- [Kutipan Teks]:
══════════

-->

Ali Musthafa Ya’qub dan Hadis

 بسم الله الرحمن الرحيم Hadist dalam pandangan beberapa ulama mempunyai arti tersendiri di mata mereka. Yang mana dalam menganalisa suatu hadist, di perlukan beberapa metode-metode yang pasti dan konkret, agar hadist yang di kaji mendapatkan tempat tersendiri. Dan dalam proses-proses pengkajian tersebut, haruslah mempunyai inti-inti dari kajian hadist itu sendiri.


Hadist pun tak lepas dari kritik-kritik dari berbagai penjuru, baik itu dari para ahli-ahli hadist atau para mufassirun. Adapun mengenai kritik-kritik yang di sampaikan kepada para ahli hadist di maksudkan agar kandungan hadist yang mempunyai tingkat keshahihan tersebut tetap terjaga baik dari segi kualitas maupun kuantitasnya.

══════════

- [Tugas yang Dikerjakan]:
(a) Kembalikan bagian kutipan tentang hadis di atas yang dimulai dengan "بسم الله الرحمن" dan berlanjut sampai "kualitas maupun kuantitasnya.", tanpa perubahan apa pun.
(b) Jawablah pertanyaan berikut berdasarkan kutipan tentang hadis di atas.
(i) Apa yang diperlukan dalam menganalisa suatu hadis?
(ii) Dari siapa saja kritik terhadap hadis datang?
(iii) Apa maksud kritik yang disampaikan kepada para ahli hadis?
(c) Terjemahkan kalimat berikut dari kutipan tentang hadis di atas ke dalam bahasa Inggris: "Hadist pun tak lepas dari kritik-kritik dari berbagai penjuru, baik itu dari para ahli-ahli hadist atau para mufassirun."
Gunakan kutipan tentang hadis di atas sebagai satu-satunya sumber.

══════════

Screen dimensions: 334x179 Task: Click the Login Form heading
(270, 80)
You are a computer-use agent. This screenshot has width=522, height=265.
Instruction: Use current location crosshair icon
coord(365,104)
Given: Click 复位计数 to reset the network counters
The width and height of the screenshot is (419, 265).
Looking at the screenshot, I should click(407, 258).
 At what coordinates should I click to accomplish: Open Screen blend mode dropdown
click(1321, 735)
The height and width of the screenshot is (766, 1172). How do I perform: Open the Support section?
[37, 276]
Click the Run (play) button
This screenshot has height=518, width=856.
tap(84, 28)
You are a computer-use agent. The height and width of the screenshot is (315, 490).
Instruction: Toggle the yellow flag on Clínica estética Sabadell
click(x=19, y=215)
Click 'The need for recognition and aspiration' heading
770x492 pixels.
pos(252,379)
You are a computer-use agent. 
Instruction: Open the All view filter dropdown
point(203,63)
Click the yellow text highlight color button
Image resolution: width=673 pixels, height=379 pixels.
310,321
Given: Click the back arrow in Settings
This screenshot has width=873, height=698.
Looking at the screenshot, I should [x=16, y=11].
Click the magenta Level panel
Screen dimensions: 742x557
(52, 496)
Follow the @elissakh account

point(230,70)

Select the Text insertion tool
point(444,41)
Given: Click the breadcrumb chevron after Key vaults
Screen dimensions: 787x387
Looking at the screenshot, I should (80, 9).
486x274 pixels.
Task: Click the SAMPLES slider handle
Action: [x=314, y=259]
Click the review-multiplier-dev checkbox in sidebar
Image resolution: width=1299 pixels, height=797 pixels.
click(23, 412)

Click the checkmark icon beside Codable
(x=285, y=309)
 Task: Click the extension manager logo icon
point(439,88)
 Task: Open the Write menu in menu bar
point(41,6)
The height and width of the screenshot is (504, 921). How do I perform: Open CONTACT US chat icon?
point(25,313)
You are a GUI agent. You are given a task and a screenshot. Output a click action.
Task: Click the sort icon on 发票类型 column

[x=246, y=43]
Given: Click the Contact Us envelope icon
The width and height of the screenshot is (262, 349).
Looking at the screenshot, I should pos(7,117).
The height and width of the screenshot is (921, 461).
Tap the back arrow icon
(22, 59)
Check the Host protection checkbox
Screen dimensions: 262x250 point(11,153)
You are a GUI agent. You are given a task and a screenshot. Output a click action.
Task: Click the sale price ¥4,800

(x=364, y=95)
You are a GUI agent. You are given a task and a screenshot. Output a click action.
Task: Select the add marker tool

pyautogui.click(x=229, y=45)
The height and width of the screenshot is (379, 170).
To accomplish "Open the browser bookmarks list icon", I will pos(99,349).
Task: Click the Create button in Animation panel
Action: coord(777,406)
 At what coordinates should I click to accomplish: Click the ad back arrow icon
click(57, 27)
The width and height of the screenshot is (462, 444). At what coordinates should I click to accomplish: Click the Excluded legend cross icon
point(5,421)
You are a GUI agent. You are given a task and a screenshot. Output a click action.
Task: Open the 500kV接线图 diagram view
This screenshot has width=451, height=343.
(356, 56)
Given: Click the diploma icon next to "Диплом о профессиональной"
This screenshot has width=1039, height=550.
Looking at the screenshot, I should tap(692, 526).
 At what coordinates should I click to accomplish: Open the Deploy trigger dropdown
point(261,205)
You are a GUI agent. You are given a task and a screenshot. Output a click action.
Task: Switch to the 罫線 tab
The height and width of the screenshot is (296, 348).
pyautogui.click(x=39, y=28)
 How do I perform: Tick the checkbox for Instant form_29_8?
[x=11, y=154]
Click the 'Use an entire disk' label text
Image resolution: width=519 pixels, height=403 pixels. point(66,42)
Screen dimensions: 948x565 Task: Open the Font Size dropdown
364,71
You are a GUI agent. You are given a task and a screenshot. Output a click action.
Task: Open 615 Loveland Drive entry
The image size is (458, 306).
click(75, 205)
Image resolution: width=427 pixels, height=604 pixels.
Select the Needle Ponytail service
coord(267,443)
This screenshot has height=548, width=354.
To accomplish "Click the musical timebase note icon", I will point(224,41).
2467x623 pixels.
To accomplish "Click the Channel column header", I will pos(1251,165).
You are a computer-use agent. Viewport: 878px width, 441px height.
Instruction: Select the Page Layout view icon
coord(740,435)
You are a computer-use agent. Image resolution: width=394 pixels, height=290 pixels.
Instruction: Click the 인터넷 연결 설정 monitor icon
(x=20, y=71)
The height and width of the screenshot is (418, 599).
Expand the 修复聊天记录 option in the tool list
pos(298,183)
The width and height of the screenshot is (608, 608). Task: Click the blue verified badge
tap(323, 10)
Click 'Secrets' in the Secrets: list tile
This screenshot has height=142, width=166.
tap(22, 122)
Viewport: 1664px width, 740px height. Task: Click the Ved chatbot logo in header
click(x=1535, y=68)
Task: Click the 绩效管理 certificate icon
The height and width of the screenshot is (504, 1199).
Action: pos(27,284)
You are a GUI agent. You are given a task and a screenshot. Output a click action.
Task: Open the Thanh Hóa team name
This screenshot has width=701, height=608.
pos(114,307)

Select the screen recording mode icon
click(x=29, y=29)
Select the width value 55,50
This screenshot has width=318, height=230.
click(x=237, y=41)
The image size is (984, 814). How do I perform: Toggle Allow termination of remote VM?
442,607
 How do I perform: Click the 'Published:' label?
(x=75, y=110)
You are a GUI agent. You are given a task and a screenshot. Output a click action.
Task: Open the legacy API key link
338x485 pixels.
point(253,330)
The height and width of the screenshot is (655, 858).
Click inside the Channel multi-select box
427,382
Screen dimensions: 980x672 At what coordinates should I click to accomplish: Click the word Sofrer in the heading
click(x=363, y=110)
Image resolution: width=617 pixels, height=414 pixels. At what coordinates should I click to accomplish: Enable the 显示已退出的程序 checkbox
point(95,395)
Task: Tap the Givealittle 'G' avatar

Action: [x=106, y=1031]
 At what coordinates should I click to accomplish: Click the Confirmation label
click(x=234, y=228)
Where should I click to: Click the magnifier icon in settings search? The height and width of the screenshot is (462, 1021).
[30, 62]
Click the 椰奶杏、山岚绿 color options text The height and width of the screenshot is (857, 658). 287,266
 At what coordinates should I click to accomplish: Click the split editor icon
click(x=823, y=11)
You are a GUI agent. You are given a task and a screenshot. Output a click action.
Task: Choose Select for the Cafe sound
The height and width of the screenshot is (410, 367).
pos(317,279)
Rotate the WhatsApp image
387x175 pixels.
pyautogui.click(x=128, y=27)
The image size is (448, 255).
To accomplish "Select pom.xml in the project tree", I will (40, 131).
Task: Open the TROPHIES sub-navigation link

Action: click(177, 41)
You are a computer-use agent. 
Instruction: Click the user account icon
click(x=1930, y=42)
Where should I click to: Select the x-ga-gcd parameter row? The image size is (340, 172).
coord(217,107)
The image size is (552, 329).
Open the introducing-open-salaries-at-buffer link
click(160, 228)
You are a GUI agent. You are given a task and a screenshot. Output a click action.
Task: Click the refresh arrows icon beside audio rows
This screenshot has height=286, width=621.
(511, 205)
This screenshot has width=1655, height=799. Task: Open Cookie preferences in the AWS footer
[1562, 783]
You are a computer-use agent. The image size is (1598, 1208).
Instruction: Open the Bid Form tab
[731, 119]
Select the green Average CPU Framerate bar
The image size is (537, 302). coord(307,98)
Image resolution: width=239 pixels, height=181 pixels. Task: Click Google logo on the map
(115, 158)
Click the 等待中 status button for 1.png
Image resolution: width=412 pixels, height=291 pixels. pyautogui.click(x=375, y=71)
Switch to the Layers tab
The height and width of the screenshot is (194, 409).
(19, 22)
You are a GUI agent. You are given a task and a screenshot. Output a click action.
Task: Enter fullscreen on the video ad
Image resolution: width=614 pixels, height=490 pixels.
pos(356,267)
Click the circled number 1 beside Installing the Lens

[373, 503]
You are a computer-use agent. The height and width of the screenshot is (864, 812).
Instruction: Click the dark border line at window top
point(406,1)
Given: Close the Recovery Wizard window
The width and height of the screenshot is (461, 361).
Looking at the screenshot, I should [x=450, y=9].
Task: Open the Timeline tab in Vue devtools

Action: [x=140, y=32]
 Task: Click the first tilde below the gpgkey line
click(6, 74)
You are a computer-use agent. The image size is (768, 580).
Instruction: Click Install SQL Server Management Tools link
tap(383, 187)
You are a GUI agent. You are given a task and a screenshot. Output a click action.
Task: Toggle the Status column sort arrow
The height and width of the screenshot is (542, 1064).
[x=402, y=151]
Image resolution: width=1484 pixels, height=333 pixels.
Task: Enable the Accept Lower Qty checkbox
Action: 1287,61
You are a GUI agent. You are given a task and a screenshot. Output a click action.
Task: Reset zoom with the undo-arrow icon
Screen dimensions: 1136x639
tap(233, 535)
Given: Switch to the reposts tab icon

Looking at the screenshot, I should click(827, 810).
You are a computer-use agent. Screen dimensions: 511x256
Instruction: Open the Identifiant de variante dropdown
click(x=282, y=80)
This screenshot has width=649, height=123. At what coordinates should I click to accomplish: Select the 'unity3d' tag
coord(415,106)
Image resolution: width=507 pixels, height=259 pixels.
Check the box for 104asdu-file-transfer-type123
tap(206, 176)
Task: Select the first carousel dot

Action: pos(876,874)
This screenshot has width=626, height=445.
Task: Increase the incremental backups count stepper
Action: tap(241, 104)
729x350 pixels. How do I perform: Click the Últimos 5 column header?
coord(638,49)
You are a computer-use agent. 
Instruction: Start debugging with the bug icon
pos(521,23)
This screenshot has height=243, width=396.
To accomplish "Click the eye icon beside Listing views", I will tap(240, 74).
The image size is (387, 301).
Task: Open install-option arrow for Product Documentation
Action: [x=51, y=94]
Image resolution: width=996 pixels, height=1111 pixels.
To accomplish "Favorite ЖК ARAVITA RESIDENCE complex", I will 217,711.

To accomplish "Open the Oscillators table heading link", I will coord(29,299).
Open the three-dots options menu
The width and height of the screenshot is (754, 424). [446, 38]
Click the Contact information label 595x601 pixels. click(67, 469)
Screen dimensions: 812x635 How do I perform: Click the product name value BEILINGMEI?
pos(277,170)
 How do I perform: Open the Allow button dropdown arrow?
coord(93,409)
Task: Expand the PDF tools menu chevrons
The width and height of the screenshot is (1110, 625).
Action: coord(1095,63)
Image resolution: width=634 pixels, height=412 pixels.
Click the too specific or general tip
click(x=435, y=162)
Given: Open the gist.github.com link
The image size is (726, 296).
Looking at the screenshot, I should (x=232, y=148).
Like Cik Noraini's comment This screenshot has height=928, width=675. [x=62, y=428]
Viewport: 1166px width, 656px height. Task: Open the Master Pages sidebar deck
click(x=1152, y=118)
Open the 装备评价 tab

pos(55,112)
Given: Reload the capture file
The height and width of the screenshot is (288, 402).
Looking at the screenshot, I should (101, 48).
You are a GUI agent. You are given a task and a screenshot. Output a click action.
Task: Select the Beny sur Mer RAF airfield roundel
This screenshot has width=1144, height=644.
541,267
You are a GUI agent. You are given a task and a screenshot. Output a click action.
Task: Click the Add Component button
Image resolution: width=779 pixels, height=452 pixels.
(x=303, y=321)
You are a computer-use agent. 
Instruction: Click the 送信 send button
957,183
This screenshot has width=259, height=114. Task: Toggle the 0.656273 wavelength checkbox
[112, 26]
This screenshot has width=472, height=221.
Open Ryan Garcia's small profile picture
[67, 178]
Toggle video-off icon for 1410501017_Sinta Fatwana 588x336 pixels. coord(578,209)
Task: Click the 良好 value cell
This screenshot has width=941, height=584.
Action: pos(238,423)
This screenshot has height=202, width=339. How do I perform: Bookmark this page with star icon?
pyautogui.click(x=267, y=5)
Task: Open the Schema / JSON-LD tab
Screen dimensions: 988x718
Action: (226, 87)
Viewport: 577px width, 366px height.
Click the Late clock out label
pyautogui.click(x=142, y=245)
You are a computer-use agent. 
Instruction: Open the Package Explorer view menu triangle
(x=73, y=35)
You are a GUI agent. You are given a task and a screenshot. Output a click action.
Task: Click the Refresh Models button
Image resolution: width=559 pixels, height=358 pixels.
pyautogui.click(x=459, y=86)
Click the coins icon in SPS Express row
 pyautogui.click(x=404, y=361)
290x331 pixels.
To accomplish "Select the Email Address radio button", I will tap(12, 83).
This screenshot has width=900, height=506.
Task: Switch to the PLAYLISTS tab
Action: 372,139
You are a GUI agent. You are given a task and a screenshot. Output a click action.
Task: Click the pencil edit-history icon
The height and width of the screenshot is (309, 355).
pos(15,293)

══════════

- [Jawaban]:
(a)
بسم الله الرحمن الرحيم Hadist dalam pandangan beberapa ulama mempunyai arti tersendiri di mata mereka. Yang mana dalam menganalisa suatu hadist, di perlukan beberapa metode-metode yang pasti dan konkret, agar hadist yang di kaji mendapatkan tempat tersendiri. Dan dalam proses-proses pengkajian tersebut, haruslah mempunyai inti-inti dari kajian hadist itu sendiri.


Hadist pun tak lepas dari kritik-kritik dari berbagai penjuru, baik itu dari para ahli-ahli hadist atau para mufassirun. Adapun mengenai kritik-kritik yang di sampaikan kepada para ahli hadist di maksudkan agar kandungan hadist yang mempunyai tingkat keshahihan tersebut tetap terjaga baik dari segi kualitas maupun kuantitasnya.

(b)
(i) Diperlukan beberapa metode yang pasti dan konkret.
(ii) Kritik datang dari para ahli hadis atau para mufassirun.
(iii) Kritik itu dimaksudkan agar kandungan hadis yang mempunyai tingkat keshahihan tetap terjaga, baik dari segi kualitas maupun kuantitasnya.

(c) Hadith, too, is not free from criticism from various quarters, whether from hadith experts or from the Qur'anic commentators.